* [EXERCISE]: Report every line of the records below that includes the string "computer".

* [EXERCISE INPUT]:
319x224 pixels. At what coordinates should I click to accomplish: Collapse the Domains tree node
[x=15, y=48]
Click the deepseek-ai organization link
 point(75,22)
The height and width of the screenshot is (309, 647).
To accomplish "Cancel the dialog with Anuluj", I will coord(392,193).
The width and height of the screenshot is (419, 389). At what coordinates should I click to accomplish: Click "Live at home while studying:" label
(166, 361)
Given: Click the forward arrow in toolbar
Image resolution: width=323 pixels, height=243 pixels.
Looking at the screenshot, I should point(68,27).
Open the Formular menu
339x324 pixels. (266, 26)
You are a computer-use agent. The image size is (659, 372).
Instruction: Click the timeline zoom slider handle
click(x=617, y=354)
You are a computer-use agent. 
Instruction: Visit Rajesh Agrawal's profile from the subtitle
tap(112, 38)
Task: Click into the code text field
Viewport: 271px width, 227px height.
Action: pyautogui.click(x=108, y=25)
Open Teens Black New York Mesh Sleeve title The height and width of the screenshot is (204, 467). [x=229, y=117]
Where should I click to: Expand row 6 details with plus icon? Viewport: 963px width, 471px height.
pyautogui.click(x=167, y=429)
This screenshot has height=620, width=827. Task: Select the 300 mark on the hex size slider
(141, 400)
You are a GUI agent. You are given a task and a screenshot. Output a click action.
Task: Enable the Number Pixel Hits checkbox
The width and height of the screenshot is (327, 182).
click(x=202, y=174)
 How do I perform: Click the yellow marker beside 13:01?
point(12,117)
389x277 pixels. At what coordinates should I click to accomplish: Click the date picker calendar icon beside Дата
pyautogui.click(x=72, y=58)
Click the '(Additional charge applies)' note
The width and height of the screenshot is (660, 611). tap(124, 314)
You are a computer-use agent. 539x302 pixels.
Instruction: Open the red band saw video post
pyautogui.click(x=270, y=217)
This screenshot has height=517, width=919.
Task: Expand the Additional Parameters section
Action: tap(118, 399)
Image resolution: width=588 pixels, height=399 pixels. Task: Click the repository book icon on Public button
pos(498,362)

* [PROBLEM SOLUTION]:
You are a computer-use agent. The image size is (659, 372).
You are a computer-use agent. 
You are a computer-use agent. 539x302 pixels.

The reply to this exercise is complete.